A scatter of small blue gave me the run-around and it took a while to get any sort of picture of one.

Although not actually blue, the brown argus is closely related to the common blue, in fact small female common blue can easily be confused with it.

The last of the day’s blues was the holly blue, there were several females egg-laying on dogwood around the reserve.

Not all the butterflies were blues, although almost all were small and often difficult to keep up with. I find green hairstreak especially difficult to find and follow, their erratic flight and green colouration mean they seem to just disappear.
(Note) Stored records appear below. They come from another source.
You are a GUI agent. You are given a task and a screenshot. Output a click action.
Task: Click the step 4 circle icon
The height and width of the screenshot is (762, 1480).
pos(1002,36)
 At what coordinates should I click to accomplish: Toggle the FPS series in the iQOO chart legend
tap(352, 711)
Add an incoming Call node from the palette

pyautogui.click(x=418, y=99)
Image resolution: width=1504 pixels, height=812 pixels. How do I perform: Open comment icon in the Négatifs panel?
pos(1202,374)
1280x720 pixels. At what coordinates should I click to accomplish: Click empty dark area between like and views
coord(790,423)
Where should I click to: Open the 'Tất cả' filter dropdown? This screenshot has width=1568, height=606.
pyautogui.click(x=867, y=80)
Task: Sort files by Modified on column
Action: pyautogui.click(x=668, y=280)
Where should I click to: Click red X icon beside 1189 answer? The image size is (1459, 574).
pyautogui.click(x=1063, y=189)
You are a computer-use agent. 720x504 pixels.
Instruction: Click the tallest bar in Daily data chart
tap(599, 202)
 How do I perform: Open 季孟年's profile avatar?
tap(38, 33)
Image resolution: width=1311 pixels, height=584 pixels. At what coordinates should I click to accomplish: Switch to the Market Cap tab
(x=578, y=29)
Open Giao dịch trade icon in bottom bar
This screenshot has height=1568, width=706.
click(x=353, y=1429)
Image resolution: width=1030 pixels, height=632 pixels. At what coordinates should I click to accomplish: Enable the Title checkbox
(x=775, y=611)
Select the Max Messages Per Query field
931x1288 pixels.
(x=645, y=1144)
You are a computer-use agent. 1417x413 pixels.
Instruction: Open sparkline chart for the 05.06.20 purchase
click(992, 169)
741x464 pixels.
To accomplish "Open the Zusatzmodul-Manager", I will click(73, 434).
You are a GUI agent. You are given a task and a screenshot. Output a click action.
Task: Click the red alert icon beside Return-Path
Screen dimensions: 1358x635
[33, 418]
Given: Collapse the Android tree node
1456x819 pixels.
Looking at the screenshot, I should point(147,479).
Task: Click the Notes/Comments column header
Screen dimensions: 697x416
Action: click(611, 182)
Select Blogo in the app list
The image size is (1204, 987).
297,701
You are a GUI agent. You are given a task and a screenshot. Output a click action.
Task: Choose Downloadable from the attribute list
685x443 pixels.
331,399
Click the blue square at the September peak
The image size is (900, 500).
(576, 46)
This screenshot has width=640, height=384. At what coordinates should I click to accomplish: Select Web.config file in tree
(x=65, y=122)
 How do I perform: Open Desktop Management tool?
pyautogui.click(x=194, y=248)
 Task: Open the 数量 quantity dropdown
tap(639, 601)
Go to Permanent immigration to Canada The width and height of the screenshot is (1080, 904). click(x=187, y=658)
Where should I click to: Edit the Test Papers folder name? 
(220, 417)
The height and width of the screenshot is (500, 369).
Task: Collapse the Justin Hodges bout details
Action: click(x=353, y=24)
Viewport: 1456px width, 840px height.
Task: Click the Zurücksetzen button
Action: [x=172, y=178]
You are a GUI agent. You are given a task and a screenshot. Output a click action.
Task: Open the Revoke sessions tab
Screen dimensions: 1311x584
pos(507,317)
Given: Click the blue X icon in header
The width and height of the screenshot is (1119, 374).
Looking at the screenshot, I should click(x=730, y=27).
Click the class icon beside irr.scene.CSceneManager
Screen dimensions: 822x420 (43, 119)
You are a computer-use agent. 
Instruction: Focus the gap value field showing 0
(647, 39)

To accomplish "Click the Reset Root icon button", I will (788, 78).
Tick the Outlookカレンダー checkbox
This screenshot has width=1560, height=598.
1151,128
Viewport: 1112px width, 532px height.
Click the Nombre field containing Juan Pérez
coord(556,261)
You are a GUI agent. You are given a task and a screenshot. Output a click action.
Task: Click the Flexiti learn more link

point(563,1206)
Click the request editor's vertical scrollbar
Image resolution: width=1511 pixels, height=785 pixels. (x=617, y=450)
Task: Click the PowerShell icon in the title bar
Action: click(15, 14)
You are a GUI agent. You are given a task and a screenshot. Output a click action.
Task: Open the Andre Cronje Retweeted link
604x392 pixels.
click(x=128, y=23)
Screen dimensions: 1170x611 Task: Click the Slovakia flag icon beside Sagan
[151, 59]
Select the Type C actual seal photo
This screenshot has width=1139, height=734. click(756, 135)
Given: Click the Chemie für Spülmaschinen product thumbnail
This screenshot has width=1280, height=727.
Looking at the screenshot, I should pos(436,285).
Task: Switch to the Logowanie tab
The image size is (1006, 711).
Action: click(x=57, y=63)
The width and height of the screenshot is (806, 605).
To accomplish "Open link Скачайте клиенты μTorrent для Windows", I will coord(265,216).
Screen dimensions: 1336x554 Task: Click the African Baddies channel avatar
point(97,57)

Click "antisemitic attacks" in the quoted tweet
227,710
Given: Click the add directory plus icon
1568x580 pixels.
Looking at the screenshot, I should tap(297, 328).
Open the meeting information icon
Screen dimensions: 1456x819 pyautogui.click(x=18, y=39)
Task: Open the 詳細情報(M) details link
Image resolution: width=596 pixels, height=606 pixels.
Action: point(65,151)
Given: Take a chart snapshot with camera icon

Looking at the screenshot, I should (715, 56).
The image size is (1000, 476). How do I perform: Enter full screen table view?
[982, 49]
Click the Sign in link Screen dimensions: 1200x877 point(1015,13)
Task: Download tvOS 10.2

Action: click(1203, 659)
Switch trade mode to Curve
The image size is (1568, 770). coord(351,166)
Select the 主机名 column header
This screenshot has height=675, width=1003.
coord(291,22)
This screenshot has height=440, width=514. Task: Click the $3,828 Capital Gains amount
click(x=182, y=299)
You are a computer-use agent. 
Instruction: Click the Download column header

So I was pleased when this one landed right beside me, even if a bit of milkwort was rather in the way.

Other small fast butterflies are available and skippers are certainly in this category, I saw both bare ground specialist skippers in good numbers, high on the down there were dingy skipper.

Whilst in the valley there were several grizzled skipper.

Other butterflies were rather few, with only brimstone frequent, a few speckled wood, green-veined white and a couple of rather late orange-tip finished off the list for the day.

Not all insects are butterflies of course, there were quite a few green pot beetle.

Hoverflies were not abundant, despite the sunshine but I did see a Sceava pyrastri, typically a migrant species to the UK.

Quiet a spectacular resident species typical of species rich grassland is Chrysotoxum festivum.

I had hoped to be able to identify the rather brightly marked craneflies that were quiet abundant, I even got a fair picture of it, but it turns out there are several very, very similar species and a picture is just not enough.

All of the species so far were ones I had seen before, but when I sat down for a drink I noticed several tiny moths on the germander speedwell flowers, these turned out to be Cauchas fibulella, whose caterpillars feed on…. germander speedwell!

A pretty good Wild Day on a great site, I will be back.